▸ **Exercise requirements**: Print every line from the one containing "Jewelry & Coins (535, 131)" down to the one containing "Swimming Pool Heat Pump (234, 977)", both included, with no changes.

▸ **Exercise input**:
═══

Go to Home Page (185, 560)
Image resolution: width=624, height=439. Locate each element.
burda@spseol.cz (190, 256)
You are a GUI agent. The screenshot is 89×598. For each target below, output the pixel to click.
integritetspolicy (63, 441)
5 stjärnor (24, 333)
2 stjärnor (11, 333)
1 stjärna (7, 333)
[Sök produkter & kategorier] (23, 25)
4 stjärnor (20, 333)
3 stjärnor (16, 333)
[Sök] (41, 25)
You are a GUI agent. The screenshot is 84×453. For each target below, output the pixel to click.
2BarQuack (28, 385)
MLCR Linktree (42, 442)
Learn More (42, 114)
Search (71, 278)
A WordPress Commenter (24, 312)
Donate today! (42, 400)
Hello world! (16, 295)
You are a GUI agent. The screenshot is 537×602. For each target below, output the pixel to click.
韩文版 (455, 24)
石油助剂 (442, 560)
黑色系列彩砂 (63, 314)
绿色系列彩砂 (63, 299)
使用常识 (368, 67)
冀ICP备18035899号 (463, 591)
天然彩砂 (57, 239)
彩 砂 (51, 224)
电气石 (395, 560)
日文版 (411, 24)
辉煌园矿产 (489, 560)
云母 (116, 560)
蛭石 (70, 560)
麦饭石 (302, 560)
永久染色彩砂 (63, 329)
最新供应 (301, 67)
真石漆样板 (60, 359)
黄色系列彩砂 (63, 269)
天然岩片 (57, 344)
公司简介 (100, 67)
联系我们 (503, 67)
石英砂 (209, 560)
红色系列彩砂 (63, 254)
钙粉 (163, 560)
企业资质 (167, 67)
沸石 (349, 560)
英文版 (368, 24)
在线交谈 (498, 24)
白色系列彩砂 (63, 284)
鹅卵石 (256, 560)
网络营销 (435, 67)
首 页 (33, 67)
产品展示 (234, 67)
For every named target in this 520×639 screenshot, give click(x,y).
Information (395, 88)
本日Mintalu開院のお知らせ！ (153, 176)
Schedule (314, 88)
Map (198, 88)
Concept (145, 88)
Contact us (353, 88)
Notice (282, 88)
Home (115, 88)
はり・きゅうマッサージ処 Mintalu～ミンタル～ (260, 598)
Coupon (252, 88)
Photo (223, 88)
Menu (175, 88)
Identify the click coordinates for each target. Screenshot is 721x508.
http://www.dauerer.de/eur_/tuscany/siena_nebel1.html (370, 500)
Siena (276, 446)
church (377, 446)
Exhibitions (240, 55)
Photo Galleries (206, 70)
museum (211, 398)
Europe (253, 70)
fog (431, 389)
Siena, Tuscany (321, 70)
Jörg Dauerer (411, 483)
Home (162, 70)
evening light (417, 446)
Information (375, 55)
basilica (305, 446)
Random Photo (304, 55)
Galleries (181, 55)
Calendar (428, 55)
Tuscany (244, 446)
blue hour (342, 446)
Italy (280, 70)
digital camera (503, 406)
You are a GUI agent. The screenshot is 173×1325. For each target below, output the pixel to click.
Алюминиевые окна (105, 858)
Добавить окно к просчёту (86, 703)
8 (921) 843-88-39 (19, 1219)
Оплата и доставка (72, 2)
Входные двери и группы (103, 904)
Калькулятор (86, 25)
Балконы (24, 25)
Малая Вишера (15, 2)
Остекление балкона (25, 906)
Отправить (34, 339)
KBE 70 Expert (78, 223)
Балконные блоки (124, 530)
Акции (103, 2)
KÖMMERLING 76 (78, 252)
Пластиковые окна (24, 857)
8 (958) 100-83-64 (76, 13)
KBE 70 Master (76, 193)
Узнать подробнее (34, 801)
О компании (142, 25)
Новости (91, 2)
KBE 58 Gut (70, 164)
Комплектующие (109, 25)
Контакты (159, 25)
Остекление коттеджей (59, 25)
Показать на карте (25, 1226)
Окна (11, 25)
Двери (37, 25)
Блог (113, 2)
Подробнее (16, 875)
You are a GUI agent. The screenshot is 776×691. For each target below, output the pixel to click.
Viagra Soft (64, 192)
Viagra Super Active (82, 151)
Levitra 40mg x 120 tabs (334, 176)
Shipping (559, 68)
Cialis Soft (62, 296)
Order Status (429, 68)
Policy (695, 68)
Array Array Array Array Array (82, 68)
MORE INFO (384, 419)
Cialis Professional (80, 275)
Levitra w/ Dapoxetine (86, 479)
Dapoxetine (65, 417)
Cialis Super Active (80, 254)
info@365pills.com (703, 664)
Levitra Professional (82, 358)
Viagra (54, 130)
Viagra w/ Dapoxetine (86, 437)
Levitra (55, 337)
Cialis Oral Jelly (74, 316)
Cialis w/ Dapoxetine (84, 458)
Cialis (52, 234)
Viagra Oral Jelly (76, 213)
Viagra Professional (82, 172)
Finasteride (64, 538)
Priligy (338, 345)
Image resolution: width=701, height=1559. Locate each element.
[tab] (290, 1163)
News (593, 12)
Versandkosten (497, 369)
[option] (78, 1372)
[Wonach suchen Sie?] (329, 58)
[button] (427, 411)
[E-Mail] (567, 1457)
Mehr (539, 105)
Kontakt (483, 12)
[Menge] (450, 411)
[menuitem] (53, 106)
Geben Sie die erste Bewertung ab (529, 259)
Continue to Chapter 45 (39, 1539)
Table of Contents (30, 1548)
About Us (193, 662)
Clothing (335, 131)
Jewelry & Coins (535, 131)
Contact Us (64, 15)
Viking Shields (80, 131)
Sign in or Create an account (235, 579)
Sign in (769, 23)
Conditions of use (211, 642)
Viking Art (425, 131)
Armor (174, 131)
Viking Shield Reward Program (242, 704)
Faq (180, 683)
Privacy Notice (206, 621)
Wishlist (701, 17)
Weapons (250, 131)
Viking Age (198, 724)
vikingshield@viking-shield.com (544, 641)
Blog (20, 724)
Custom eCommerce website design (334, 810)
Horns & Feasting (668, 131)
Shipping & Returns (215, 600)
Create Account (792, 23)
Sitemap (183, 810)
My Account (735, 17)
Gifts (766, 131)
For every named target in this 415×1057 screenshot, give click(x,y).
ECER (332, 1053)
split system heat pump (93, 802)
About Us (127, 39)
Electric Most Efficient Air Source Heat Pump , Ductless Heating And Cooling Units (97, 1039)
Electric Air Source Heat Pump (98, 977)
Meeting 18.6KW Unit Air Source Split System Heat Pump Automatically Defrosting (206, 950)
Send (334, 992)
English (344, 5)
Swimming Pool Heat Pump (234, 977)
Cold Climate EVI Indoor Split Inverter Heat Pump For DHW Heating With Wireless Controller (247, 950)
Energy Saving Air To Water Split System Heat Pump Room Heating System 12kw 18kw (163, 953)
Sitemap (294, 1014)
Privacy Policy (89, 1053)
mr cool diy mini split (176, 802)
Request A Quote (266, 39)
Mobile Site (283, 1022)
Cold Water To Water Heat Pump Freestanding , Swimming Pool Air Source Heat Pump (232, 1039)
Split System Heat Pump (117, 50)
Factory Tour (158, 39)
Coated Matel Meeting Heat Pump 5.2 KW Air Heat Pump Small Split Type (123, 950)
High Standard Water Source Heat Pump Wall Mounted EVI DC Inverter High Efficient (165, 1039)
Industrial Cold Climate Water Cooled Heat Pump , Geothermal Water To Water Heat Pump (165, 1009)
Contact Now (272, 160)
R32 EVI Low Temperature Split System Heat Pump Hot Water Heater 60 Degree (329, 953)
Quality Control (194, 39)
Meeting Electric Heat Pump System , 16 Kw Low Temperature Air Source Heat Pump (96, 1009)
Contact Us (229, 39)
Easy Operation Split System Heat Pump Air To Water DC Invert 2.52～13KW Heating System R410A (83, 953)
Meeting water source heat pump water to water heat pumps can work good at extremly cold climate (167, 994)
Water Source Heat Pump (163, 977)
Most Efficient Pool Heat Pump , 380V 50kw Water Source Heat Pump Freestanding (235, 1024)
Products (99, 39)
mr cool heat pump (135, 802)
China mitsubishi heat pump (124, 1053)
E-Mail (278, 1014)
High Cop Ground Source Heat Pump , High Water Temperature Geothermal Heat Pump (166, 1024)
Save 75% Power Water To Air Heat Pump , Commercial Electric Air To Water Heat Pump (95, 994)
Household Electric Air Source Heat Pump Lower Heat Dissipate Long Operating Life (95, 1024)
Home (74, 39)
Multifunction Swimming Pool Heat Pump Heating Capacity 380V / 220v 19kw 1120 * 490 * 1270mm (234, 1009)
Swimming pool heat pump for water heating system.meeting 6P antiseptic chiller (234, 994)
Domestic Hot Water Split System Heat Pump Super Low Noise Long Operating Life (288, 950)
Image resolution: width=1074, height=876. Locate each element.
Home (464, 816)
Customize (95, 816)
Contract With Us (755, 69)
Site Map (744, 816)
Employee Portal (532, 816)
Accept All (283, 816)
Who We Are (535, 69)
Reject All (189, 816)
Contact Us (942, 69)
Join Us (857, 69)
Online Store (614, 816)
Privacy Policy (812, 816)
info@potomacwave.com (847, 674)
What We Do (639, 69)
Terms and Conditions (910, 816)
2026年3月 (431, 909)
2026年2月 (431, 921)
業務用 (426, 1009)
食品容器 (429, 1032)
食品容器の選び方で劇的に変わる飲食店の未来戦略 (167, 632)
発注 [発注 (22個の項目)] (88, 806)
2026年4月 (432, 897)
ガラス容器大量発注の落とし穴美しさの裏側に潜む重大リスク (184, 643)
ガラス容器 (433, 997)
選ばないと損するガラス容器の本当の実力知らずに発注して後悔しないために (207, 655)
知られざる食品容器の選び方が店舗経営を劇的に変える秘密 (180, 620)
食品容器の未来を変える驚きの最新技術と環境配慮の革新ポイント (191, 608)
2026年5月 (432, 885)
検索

═══

▸ **Task answer**:
Jewelry & Coins (535, 131)
Contact Us (64, 15)
Viking Shields (80, 131)
Sign in or Create an account (235, 579)
Sign in (769, 23)
Conditions of use (211, 642)
Viking Art (425, 131)
Armor (174, 131)
Viking Shield Reward Program (242, 704)
Faq (180, 683)
Privacy Notice (206, 621)
Wishlist (701, 17)
Weapons (250, 131)
Viking Age (198, 724)
vikingshield@viking-shield.com (544, 641)
Blog (20, 724)
Custom eCommerce website design (334, 810)
Horns & Feasting (668, 131)
Shipping & Returns (215, 600)
Create Account (792, 23)
Sitemap (183, 810)
My Account (735, 17)
Gifts (766, 131)
For every named target in this 415×1057 screenshot, give click(x,y).
ECER (332, 1053)
split system heat pump (93, 802)
About Us (127, 39)
Electric Most Efficient Air Source Heat Pump , Ductless Heating And Cooling Units (97, 1039)
Electric Air Source Heat Pump (98, 977)
Meeting 18.6KW Unit Air Source Split System Heat Pump Automatically Defrosting (206, 950)
Send (334, 992)
English (344, 5)
Swimming Pool Heat Pump (234, 977)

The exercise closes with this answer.